# I am interested in Fano and Pesaro



## heronjp

I am contemplating a move to Fano or Pesaro and wonder if y'all have info on these places for english speaking foreigners...I currently live in Texas
Thanks much...John


----------



## jpriceci

*I Am Interested in Fano and Pesaro*

I am contemplating a move to Fano or Pesaro and wonder if y'all have info on these places for english speaking foreigners...I currently live in Texas
Thanks much...John 

John,

I new to this site and this is my first message. Hope you receive this.

I am replying to your post from way back in October re: Fano/Pesaro. My wife and are are planning the same move sometime in 2012. One reason is that the Italian side of my family is from the area and I have "cousins" (isn't every Italian relative a cousin?) there.

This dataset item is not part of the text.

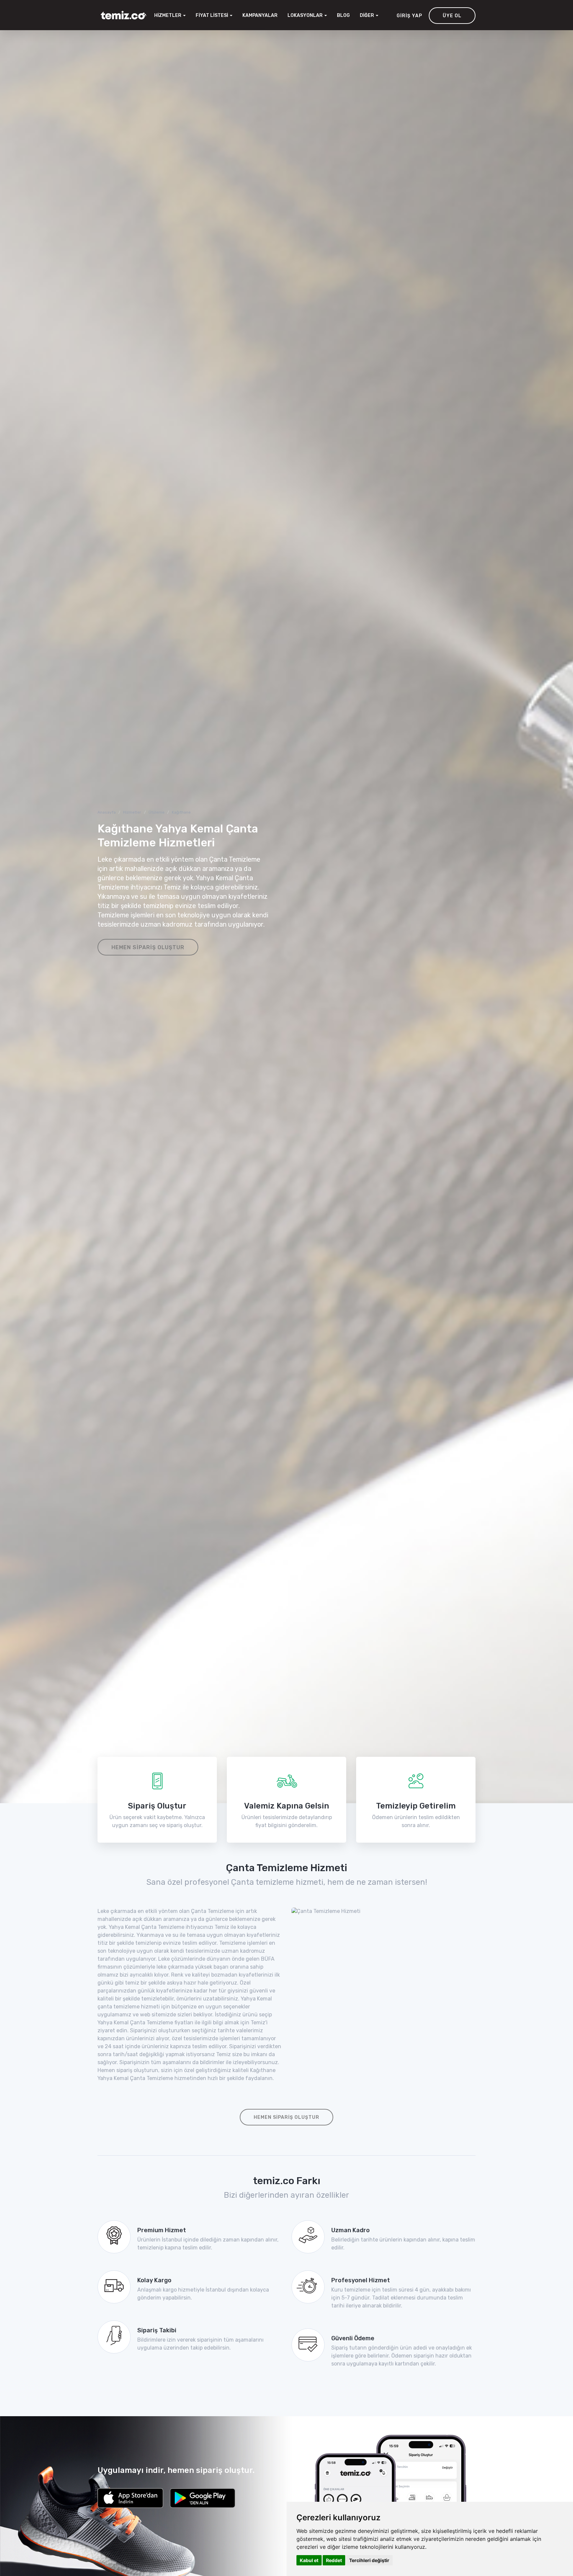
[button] (307, 15)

If Le Marche is still in your plans, let me know and we can go off-forum and I will share what little I know of the region and Pesaro-Urbino province.

JPR


----------



## italy

recently in the news for strong seismic activity.. its a very volatile area so choose the location and the property with care...


----------



## MaidenScotland

jpriceci said:


> I am contemplating a move to Fano or Pesaro and wonder if y'all have info on these places for english speaking foreigners...I currently live in Texas
> Thanks much...John
> 
> John,
> 
> I new to this site and this is my first message. Hope you receive this.
> 
> I am replying to your post from way back in October re: Fano/Pesaro. My wife and are are planning the same move sometime in 2012. One reason is that the Italian side of my family is from the area and I have "cousins" (isn't every Italian relative a cousin?) there.
> 
> If Le Marche is still in your plans, let me know and we can go off-forum and I will share what little I know of the region and Pesaro-Urbino province.
> 
> JPR





Why go off forum? The forum is for sharing your knowledge with others. We wouldn't have much to offer if everyone suggested going of forum.

Madien


----------



## Daniela DA

heronjp said:


> I am contemplating a move to Fano or Pesaro and wonder if y'all have info on these places for english speaking foreigners...I currently live in Texas
> Thanks much...John


John,
I am an Italian returnee rather than an expat and I am not exactly familiar with Fano and Pesaro but I live part-time in Le Marche near Ancona, and can direct you to an extraordinary US couple settled in Sant'Angelo in Vado, not far from Fano; you can find them by googling "La Tavola Marche". 
Hope you will have a nice time in Le Marche.
Daniela


----------